About Brian Rice:
Brian was born on May 25,1958 and his roots are in the small outport of Pilleys Island, Newfoundland, Canada. At the age of nineteen he moved to central Canada in the Sarnia, Ontario area, where he now works in the Petrochemical industry.
His interest in art began in high school, when an art teacher encouraged him. In 1979 he began to paint realistic images of Newfoundland and northern wildlife, using an acrylic medium. He has many admirers of his work and most of the paintings have been sold; many were commissions. In 1998 he did a painting of an old united church (circa 1945) for his hometown heritage society. Prints were made and sold as a fund raiser.
In 1997 he entered an art contest in Sarnia. This contest was held to select a winner to commemorate the new blue water bridge. The painting got an honourable mention and it was reproduced as a limited edition print.
Brian has no formal training in art. He is self taught and learns most from a careful observation of the order and design of the natural world . He believes that “nature is the artwork of a creator/master artist who displays a wisdom and a genius that we have only begun to understand”. His focus is to create art that will cause the soul to search for a deeper meaning in an increasingly chaotic world.
He started striving for a photo realism style in the 1990’s and achieved it to some degree, but, he found the style did not evoke much emotion and set out on a journey to find a style that was realistic but, with a much looser impressionistic approach.
Eighteen of his paintings were on display at his hometown Petrolia Library during the Summer of 2004.
The Painting “The Newfoundland Cabin” appeared in “Guest Gallery “which is a page in the downhomer magazine; www.Downhome.com is the biggest magazine on the Canadian eastcoast with 26,000 subscribers. This magazine also has a gallery and gift shop in St. John’s, Newfoundland which now carries prints of the painting “seasons of life”
In Calm Waters – Acrylic Painting Lesson
(Click Images for Larger Views)
Last summer I fished for cod , in Newfoundland, in an area where a lone minke whale was feeding. The water that evening was flat calm and the whale was after some sort of small fish that flickered on the water.
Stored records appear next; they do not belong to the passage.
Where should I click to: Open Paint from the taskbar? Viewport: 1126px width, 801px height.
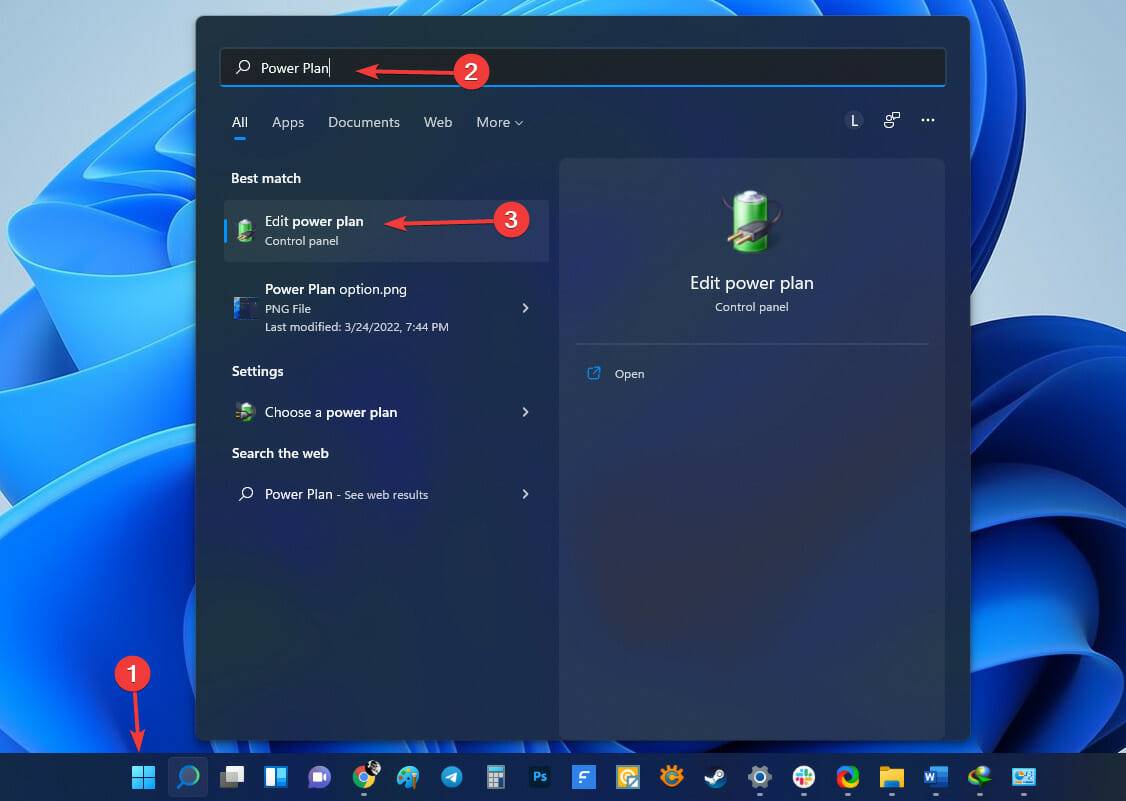(x=407, y=776)
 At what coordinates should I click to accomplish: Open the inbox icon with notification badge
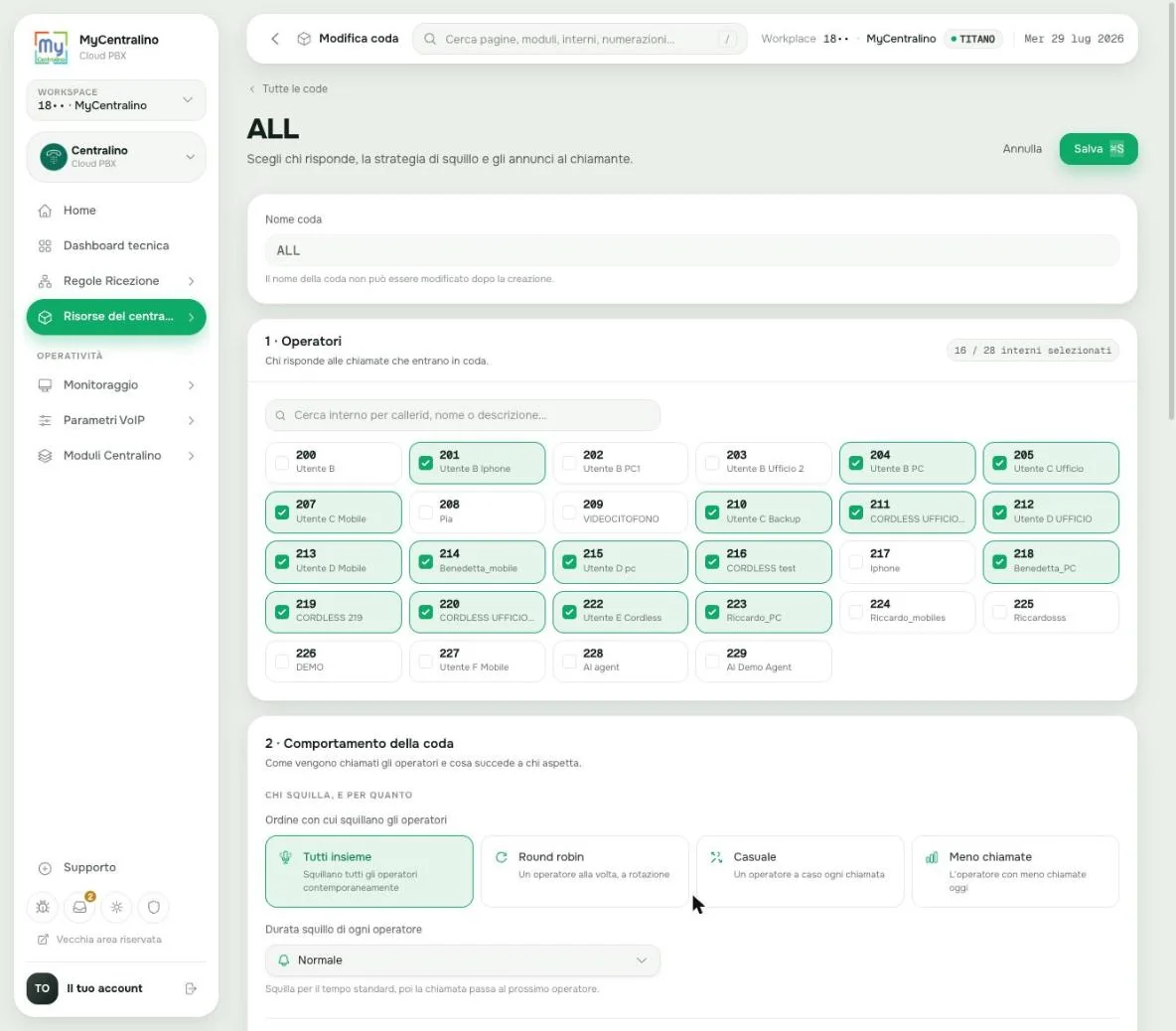80,907
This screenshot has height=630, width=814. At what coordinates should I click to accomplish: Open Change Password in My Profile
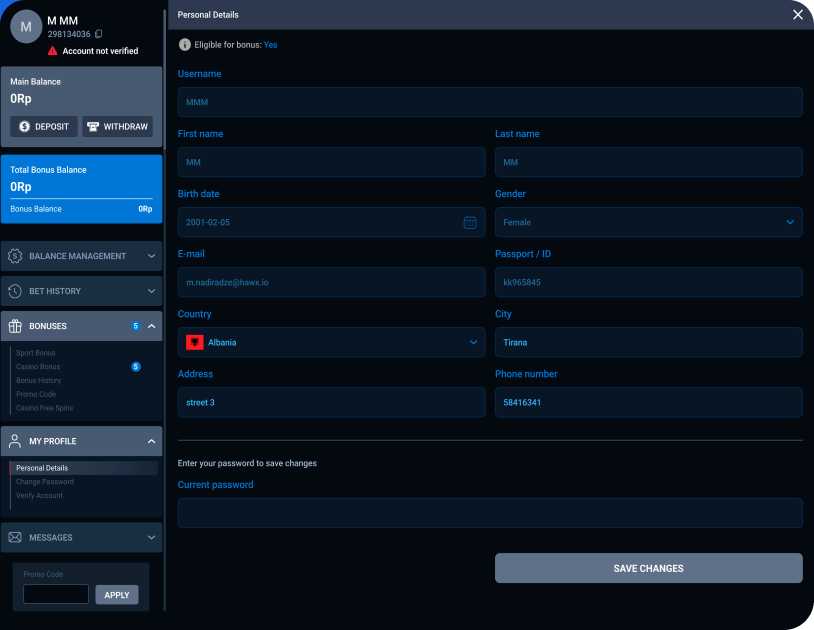[x=45, y=482]
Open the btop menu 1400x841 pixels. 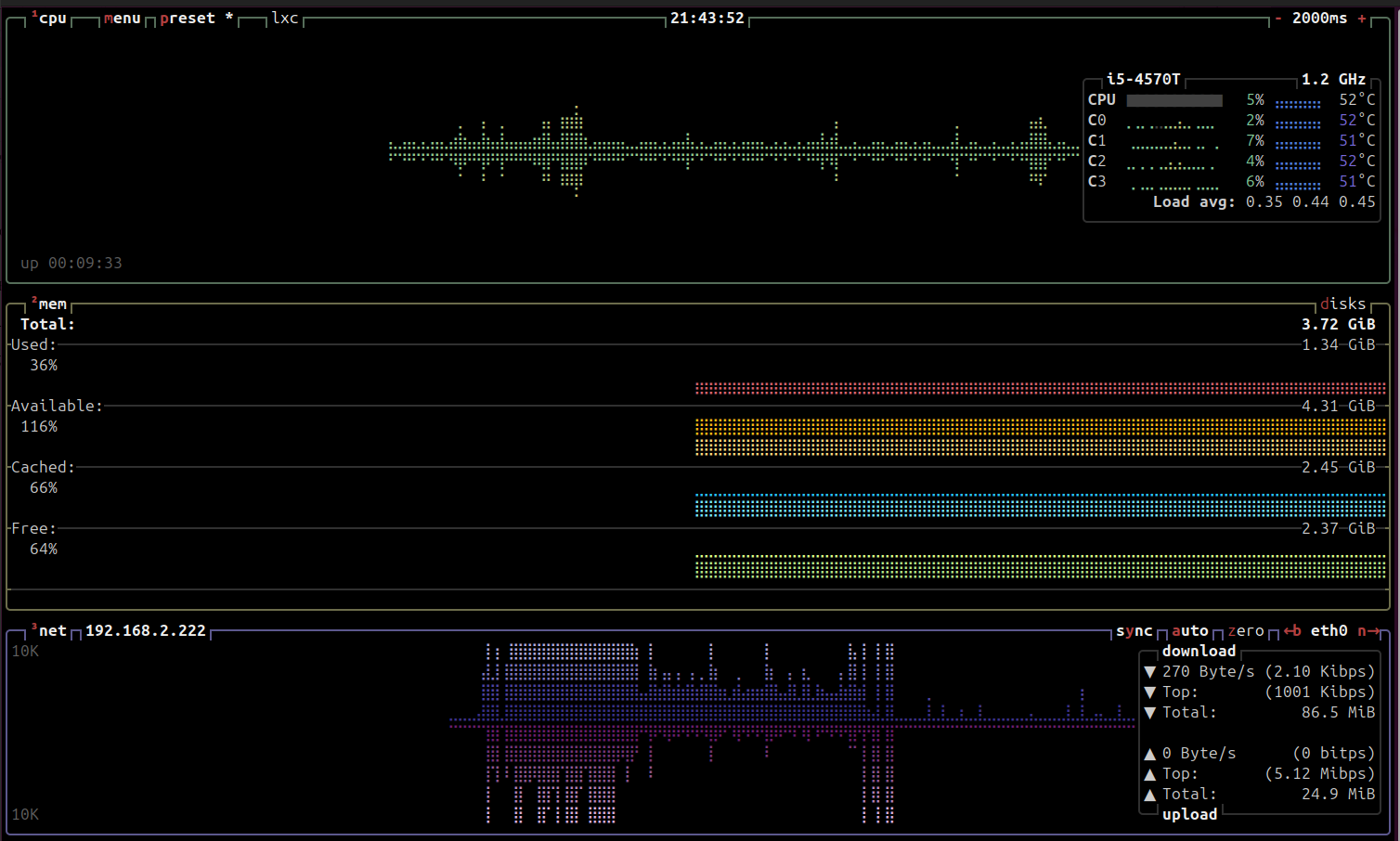[x=123, y=19]
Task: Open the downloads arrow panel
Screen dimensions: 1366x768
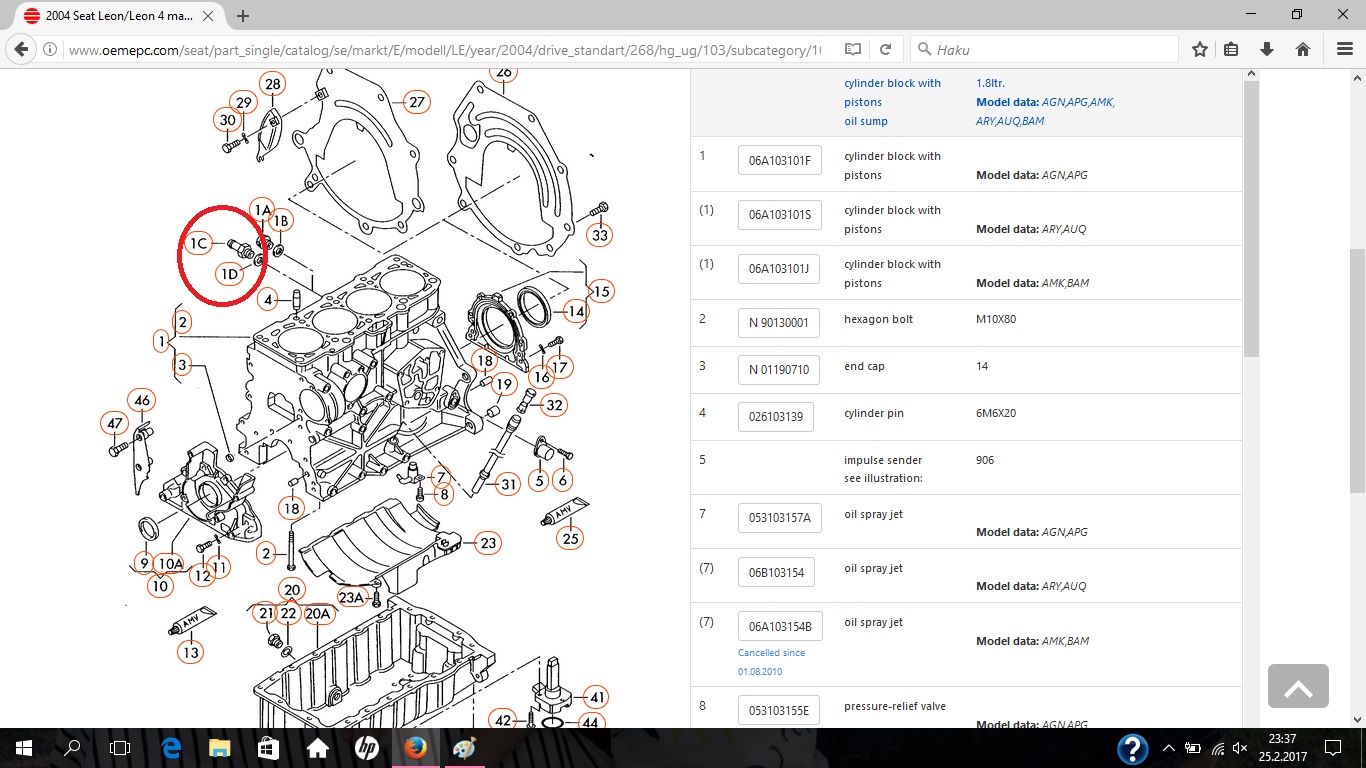Action: point(1266,49)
It got close to us at times as we fished for cod. This painting tries to capture that moment in time as I remember it. This is an 18′ x 24″ acrylic painting on panel.
I prepared my 18” x 24 “ cradled panel with three coats of gesso. On the 2nd and 3rd coat I added a little paynes gray and cobalt blue . I sanded each coat with 220 grit sand paper, and the last coat I sanded with 400 grit sandpaper to get a very smooth surface especially in the bottom half portion of the panel.
This mid tone of color in the gesso gave me that perfect ground color for further glazing of colors in the water area .
I mixed parchment white , paynes gray, crimson ( napthol red and quin voilet) and cobalt blue with glazing liquid for my first coat of acrylic paint. I blended my painting to get a slow transition from yellow /blue/ gray at the top to deep cobalt blue at the bottom.
Then I glazed in layers of yellows, crimson , cobalt blue in the water to get the effect I needed.
The back ground trees and hills were blocked in with a combination of hookers green and yellow ochre
I added more detail in the hills and trees . The sun is going down behind the hill on the left and so a strong shadow and reflection is cast upon the water there. This dark area would later balance the whale color in the center of the painting. I added the ripples on the water . A few more glazes , I think I introduced a little naples yellow at this point.
I added texture to the hill on the left to form the trees and help the viewer get a sense of depth and this contrast with the lighter hills in the distance gave a greater sense of aerial perspective.
I added the whale in a place that best suited the composition. I know the rule about not putting your main subject focus in the middle but in this case it seemed to work best. The whale is made with cobalt blue and paynes gray.
You can can see the small fish flickering ahead of the whale as the whale dives quickly to try and get a mouth full.
I touched up the trees the rocks etc, with raw umber and paynes grey, and a little parchment white .
I will get a better photo when the sun comes out but this is what I got so far. Your comments are always appreciated.
I made some changes and uploaded a new photo of the final painting.